A couple of (much slower) loops of the course in an armored
Suburban impresses upon me how 4,000 pounds of steel changes the
dynamics of a car. I stand on the brake pedal to slow down, and ease
my way around the turns as if driving a bus. Phillips teaches me to
control the weight transfer with finely controlled shuffle-steering
(no crossovers, please), to look away from obstacles, to stay
connected to the "feel" of the car. "The vehicle is constantly
talking," he says, the car-whisperer of the personal security world.
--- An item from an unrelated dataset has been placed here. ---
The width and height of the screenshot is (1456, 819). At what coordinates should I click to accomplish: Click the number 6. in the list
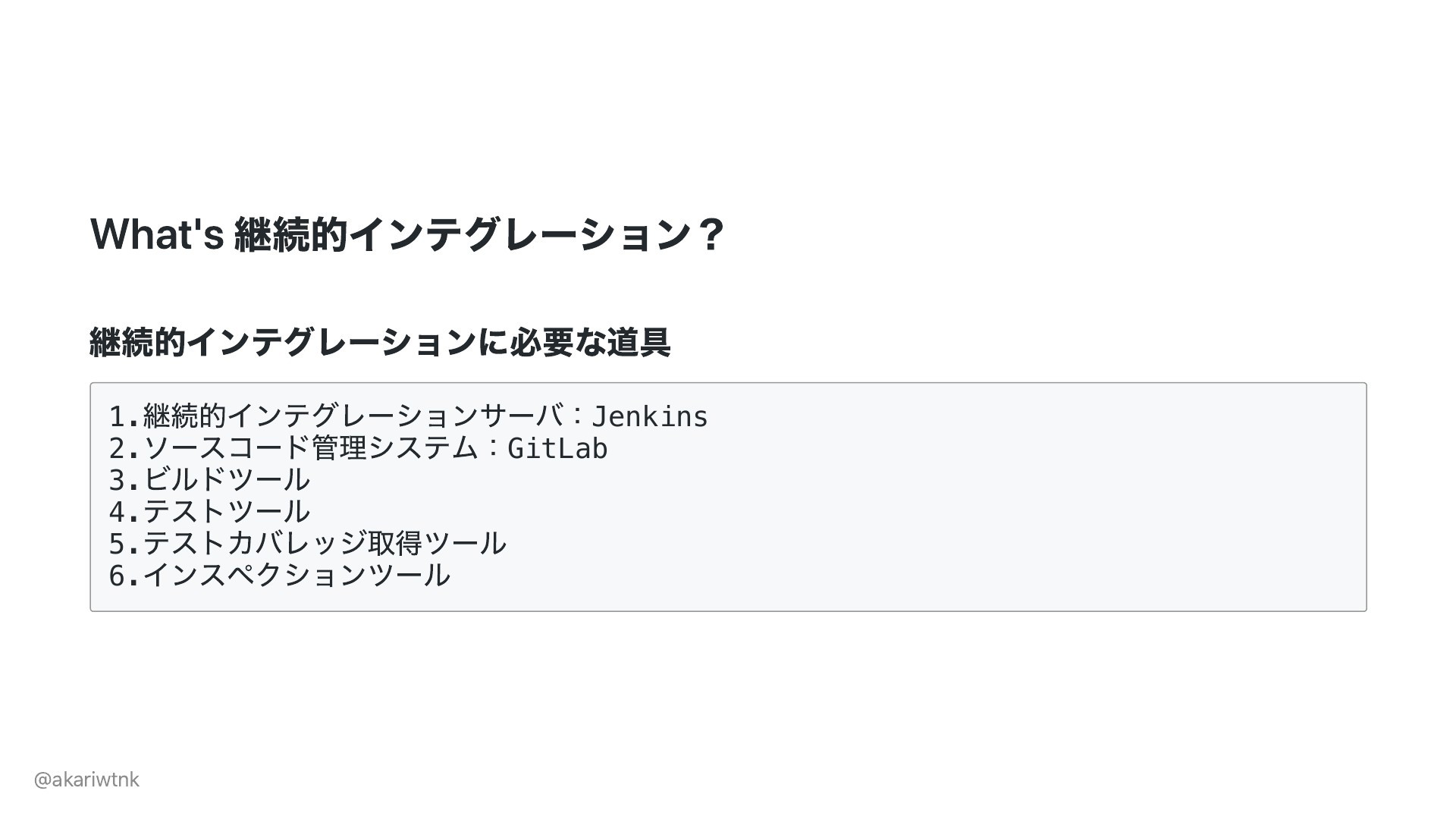click(125, 576)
"You've got to listen to what it is telling you."
I switch to the beat-up Caprice Classic for my ambush drills.
"Remember, a car blocking your path is nothing more than a mental
barrier," Phillips says. "Think of your car as a weapon."
Which is a little hard to remember when the paintballs start
thudding in. After my engine stall and ramming escape, I'm racing
out onto the airfield. I notice an instructor bearing down on me. I
speed up; he speeds up. He pulls alongside, only inches apart; we're
making 40 mph. He's laying on his horn. Phillips's lesson about
rolling ambushes comes to mind. Sideswipe the car. Regain the
element of surprise.
I grip the wheel and jerk it left. We collide, then swerve apart.
The instructor slows down, gives me a thumbs-up. Lesson complete.
At the end of the day, DAVE Phillips summarizes my training:
"We're just giving you some things to do. If you do nothing, it's
predictable. You'll die." Were I the owner of an armored SUV heading
to Caracas, I'd give him a determined nod. As it is, I smile a
little blankly and start to put my notebook away.
Griffey comes over to see me off and to revive my sense of
vulnerability. "South of the border they want your money. In other
parts of the world, they want your head. Either way, they want you
to be surprised." The message is clear--a little insecurity is a
good thing, as is a car encased in steel. I get in my rental.
"There's a fine line between awareness and paranoia," Griffey says.
"Usually when folks walk out of here they feel paranoid." He shuts
the car door for me. It makes a thin-sounding, distinctly unarmored
click. "That's not paranoid," he says.